[Opening DATASET RECORDS section]
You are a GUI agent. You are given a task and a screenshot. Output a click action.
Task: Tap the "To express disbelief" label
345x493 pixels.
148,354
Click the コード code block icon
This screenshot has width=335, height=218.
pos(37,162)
[Closing DATASET RECORDS section]
— EXERCISE DETAILS —
Copy, exactly as written, the lines above, beginning with the one that contains "Task: Tap the" and ending with the last.

— ANSWER TO THIS EXERCISE —
Task: Tap the "To express disbelief" label
345x493 pixels.
148,354
Click the コード code block icon
This screenshot has width=335, height=218.
pos(37,162)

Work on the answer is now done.